No poco mérito tienen en ello los actores. Cierto es que Blanca Guerra es mayor que Liz Taylor cuando filmara la película, lo que en teoría la haría aun más apropiada para encarnar a una mujer frustrada con su vida matrimonial y familiar, perdida en el alcohol. Pero también que, prodigio de la naturaleza, luce mucho más hermosa a los 61 de lo que Taylor pareciera a los 44, lo que debería obstaculizar su caracterización y, sin embargo, resulta en una lectura aun más escalofriante de su personaje: hermosa de faz y de silueta, ágil y esbelta de cuerpo, su Martha nos duele aun más que aquella ya solo porque su misma belleza esplendorosa refuerza la sensación de terrible desperdicio: dotada por Guerra del lenguaje corporal y verbal de una mujer rota, encuentra su peor enemigo en su empeño autodestructivo. El Jorge —castellanizado— de Álvaro Guerrero es el par del de Burton: por turnos elegante y despreciable, patético incluso en su locuacidad, conmovedor en su capacidad de amar, aun si irremediablemente maltrecha. Y Sergio Bonilla encarna con admirable solvencia al Nick que es el menos interesante de los personajes —un macho alfa inseguro de serlo— y Adriana Llabrés se revela inteligente y disciplinada al ofrecernos a una Linda (Honey en el original) que pasa de lo soso a lo desesperanzado en un tránsito a un tiempo lógico y demoledor.

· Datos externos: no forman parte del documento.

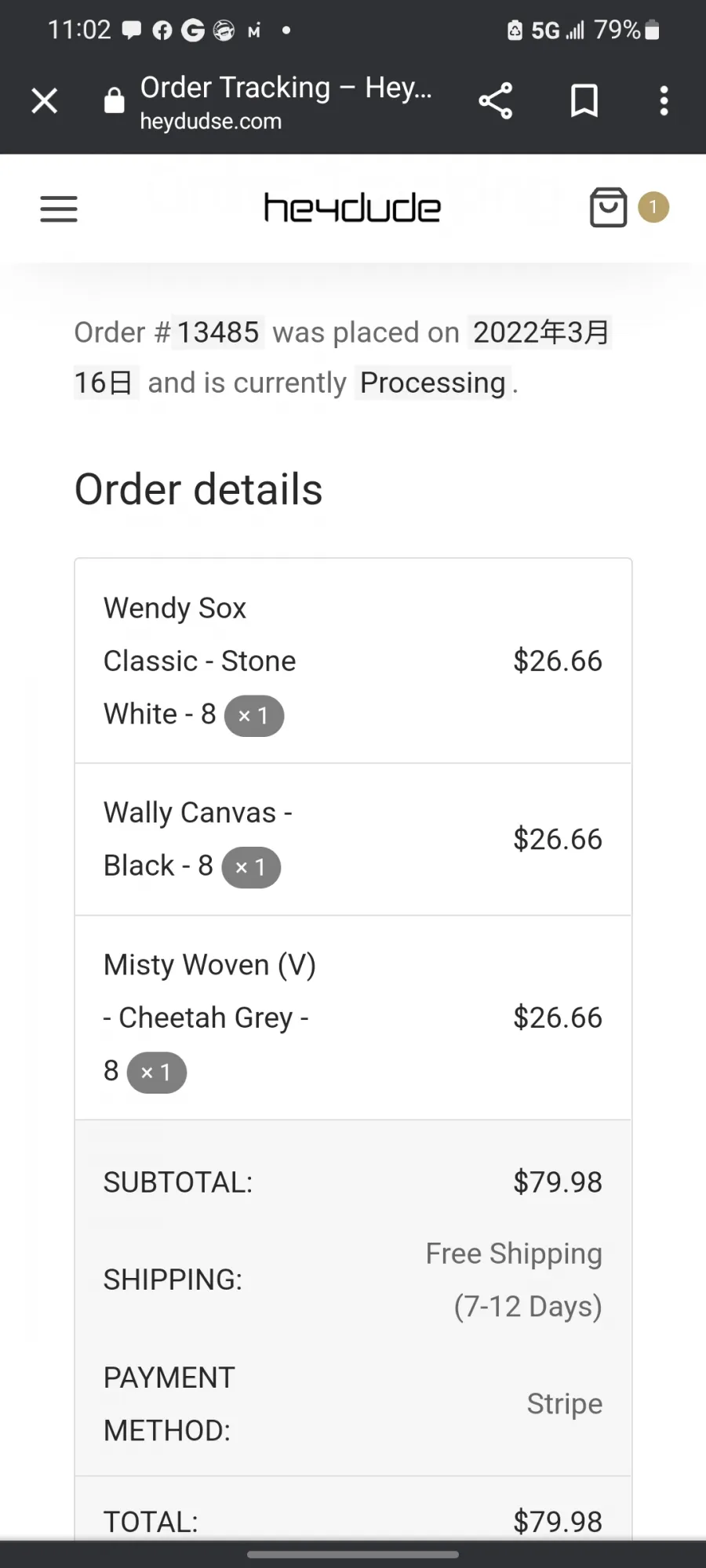Viewport: 706px width, 1568px height.
Task: Open the Wendy Sox Classic Stone White item
Action: pyautogui.click(x=200, y=661)
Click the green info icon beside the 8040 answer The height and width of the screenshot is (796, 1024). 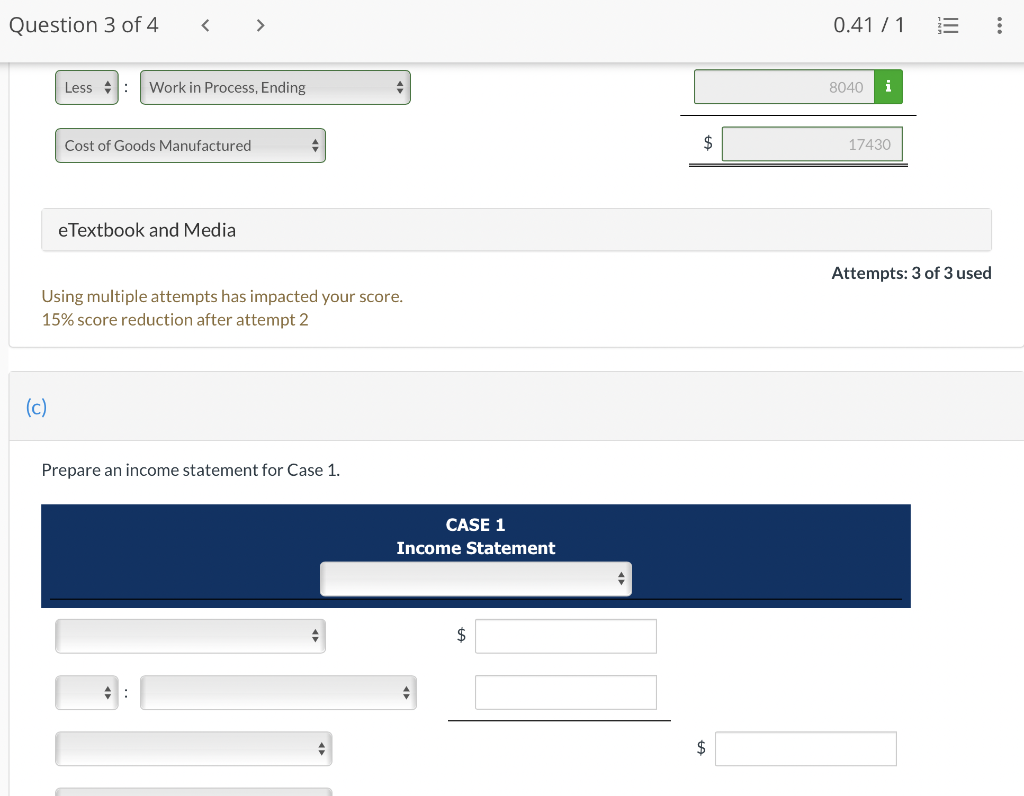point(888,87)
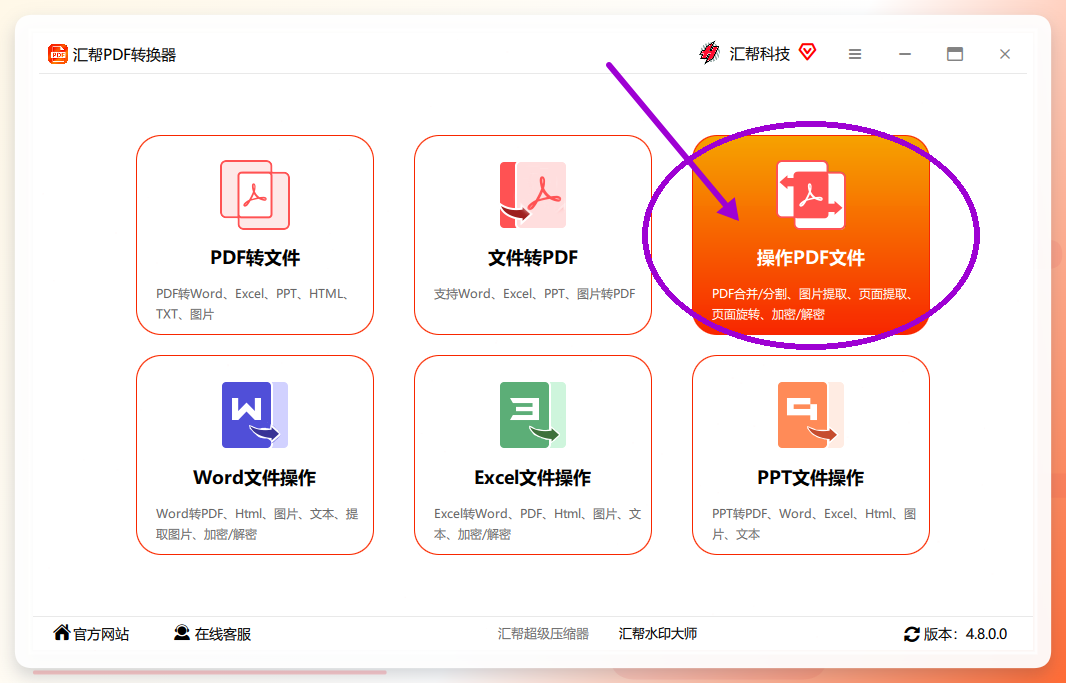Click the version refresh icon
The width and height of the screenshot is (1066, 683).
click(x=912, y=635)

La falta, entonces, ha de ser del director, el argentino Daniel Veronese, digno de atención en montajes más experimentales (así su Open House en Buenos Aires y su Mujeres soñaron caballos en México) pero mero administrador en sus puestas en escena más comerciales (así su Gorda, cuya vacua y vulgar espectacularidad me horrorizó). Entiendo que la rigidez de Albee lo haya mosqueado; no creo, sin embargo, que tanto como para presentar la obra con un diseño escénico banal y anticuado, con un trazo predecible, con una iluminación tan plana que casi parecería luz de trabajo. Así, la obra conmueve y perturba y maravilla pero no gracias a él sino al trabajo casi contracorriente de los actores. El resultado es, pues, encomiable, pero solo por un pelín. ¿Quién teme a Edward Albee? Parece que Daniel Veronese. ¿Y quién teme a Daniel Veronese? Por fortuna sus actores no.